● **DATA FOR PROCESSING**
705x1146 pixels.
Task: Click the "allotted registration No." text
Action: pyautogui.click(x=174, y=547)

...

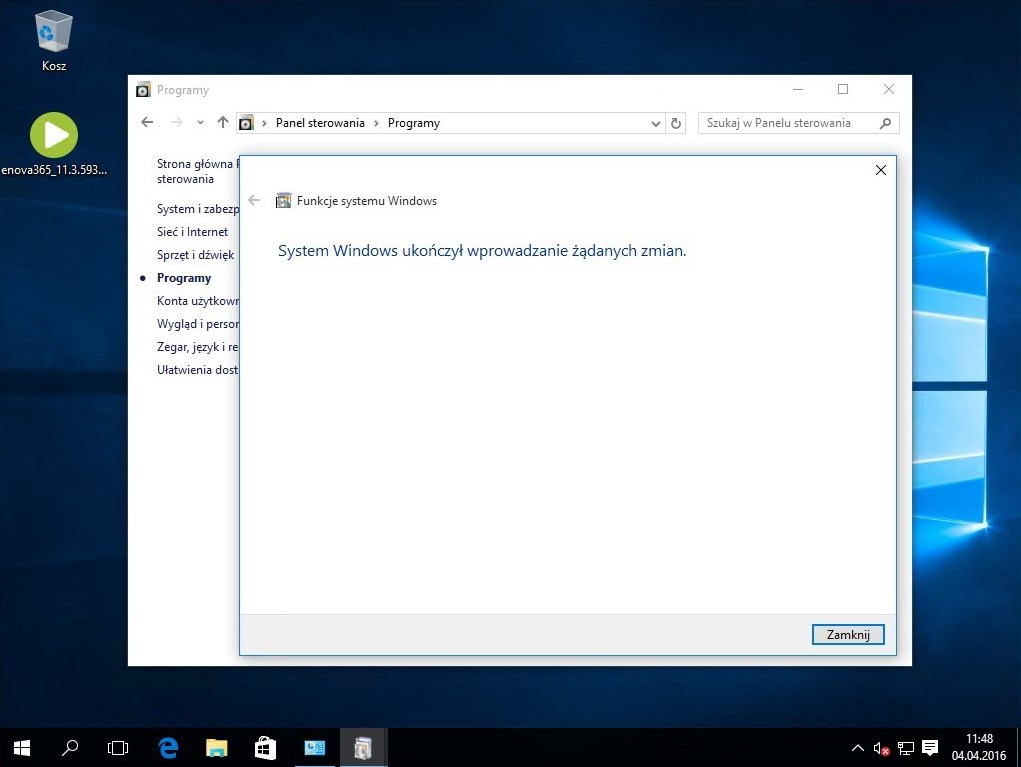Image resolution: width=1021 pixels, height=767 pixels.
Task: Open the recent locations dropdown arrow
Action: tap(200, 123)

● **YOUR TASK**
Transcribe the lines beginning at the line containing "705x1146 pixels." and ending after the line containing "Action: pyautogui.click(x=174, y=547)", both of those included.

● **PROBLEM SOLUTION**
705x1146 pixels.
Task: Click the "allotted registration No." text
Action: pyautogui.click(x=174, y=547)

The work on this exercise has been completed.